By: Sharon Aron Baron
The City of Tamarac wants a new Charter High School.
Did you read about it on the agenda? I didn’t either. City Manager Michael Cernech slipped it into the January 21 workshop agenda as item seven, which wasn’t on the agenda and had not been amended to include this item.
It seems he was quite prepared to bring the item forward for discussion as well, which means there was probably enough time for it to be added. Perhaps then, the public could have been aware of it.
The commission wants Tamarac to have its own high school because it believes the city needs one.
No facts. No numbers. They just want it.
Since neither the Mayor nor any of the Commissioners have children in school, you would think that they would take the time to learn a little more about the schools we have and their current enrollment numbers. They didn’t even have the foresight to appoint an Education Advisory Committee (EAC) like Coral Springs and Parkland have.

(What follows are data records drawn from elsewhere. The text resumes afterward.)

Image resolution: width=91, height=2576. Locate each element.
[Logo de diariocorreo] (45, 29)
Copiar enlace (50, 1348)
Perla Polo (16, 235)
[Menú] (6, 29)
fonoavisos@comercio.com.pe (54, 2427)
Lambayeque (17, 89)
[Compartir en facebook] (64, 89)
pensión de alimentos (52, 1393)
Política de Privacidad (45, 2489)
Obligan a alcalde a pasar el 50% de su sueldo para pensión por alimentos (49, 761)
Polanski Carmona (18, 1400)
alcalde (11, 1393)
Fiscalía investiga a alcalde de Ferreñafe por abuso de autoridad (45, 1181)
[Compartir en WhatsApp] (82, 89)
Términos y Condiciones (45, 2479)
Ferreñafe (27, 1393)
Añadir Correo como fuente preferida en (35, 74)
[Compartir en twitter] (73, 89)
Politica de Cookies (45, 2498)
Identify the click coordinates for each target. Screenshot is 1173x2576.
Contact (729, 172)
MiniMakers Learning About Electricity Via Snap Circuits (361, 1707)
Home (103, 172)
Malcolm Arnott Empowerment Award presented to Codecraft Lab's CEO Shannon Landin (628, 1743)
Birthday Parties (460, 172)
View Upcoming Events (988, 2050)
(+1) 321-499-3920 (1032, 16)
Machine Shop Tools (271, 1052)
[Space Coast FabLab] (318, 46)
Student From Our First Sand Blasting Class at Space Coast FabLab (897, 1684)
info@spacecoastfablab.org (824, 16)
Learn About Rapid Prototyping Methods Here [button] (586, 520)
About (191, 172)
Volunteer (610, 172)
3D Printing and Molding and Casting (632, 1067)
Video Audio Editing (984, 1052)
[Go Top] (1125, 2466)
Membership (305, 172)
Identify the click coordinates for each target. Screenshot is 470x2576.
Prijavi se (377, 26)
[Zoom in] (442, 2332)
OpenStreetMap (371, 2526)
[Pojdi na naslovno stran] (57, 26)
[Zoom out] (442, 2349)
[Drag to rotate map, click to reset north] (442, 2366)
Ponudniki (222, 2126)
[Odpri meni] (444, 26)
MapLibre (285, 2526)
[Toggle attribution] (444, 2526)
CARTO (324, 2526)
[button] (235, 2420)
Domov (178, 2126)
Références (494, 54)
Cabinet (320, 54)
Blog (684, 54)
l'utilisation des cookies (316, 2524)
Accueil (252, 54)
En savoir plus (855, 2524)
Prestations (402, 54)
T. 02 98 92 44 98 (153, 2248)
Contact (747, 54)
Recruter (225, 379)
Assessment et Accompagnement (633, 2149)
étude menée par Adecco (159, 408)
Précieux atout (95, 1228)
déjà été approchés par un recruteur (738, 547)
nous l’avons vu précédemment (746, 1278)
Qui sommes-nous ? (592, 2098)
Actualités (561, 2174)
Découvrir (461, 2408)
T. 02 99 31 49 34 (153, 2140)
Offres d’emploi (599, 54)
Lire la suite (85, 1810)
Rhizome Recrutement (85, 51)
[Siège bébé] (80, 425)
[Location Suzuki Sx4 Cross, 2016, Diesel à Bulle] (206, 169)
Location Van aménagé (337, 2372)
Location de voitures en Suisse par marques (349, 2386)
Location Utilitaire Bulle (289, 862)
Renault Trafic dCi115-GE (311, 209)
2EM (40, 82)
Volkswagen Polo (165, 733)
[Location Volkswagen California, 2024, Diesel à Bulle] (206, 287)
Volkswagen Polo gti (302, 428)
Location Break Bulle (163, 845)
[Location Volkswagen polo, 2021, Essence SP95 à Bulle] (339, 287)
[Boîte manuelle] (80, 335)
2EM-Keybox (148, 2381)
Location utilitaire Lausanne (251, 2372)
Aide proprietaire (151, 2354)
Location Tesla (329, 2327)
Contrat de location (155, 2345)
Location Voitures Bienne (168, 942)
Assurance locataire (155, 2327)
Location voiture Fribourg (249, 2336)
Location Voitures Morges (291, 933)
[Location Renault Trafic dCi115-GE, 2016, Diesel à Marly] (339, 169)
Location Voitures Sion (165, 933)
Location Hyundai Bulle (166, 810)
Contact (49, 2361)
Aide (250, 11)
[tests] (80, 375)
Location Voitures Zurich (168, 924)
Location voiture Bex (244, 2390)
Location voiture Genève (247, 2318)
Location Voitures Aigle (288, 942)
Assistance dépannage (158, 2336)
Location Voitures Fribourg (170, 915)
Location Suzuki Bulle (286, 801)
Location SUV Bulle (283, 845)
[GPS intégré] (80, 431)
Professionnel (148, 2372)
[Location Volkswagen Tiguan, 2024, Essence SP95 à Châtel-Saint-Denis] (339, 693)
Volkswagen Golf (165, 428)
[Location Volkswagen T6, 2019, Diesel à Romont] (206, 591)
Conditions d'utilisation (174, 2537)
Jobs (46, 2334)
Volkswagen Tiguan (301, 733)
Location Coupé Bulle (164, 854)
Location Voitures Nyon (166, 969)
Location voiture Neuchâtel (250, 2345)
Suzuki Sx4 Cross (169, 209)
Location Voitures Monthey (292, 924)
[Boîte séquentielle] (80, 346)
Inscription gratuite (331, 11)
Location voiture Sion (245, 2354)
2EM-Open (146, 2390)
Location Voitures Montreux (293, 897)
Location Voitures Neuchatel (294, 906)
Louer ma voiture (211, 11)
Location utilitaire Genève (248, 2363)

An Education Advisory Committee provides oversight and guidance on the educational needs of the residents and can better advise the commission before they proceed with items. Instead of appointing an EAC, the commission passed a resolution to issue a request for proposal, or RFP, to find a Charter School company to build their Charter High School. All this without even giving the heads-up to the public by putting it on the agenda at the city commission meeting
Here, we have two city meetings where the commission discusses building a high school for our city; however, the public is never informed about it because it’s never listed on the agenda, and it’s not categorized on web-streaming either. However, you can see them discussing it as an “off agenda” at the end of the workshop and the end of the meeting. January 21 Workshop
Isn’t this the most backward way of running our city, coming from the “city that commits to transparency?”
Here’s how it will work: the city wants to provide land for a Charter School to lease at the Tamarac Sports Complex at 9901 NW 77th Street. However, if they had done their homework or at least appointed an EAC, they would have known that many of our residents on the western side of Tamarac already attend J.P. Taravella, and the land they are proposing is only two miles from this A-rated, yet under-enrolled, school. Do they want a high school just because J.P. Taravella is located in Coral Springs and not Tamarac?
Having a Charter High School is bad for Coral Springs and Tamarac, bad for public education, and bad for JP Taravella, to siphon off public dollars for the benefit of private corporations,” said retired Taravella teacher and former Broward County School Board Member David Thomas.
If more research had been done, they would have also discovered that Coral Glades High School, another A-rated Broward County Public School, only 4.6 miles away from the proposed site, is also under-enrolled.
Does our city commission realize that many Charter Schools are for-profit schools? Although charter schools are considered public schools, every child who attends a charter school is one more child who takes badly needed funds from our Broward County public schools. Will we put more money into Charter Schools USA Founder Jonathan Hage’s pockets so he can pay $100,000 private school tuition for his four children or finance his vacation homes?
Where will they find all these high school students without depleting funds from our nearby schools?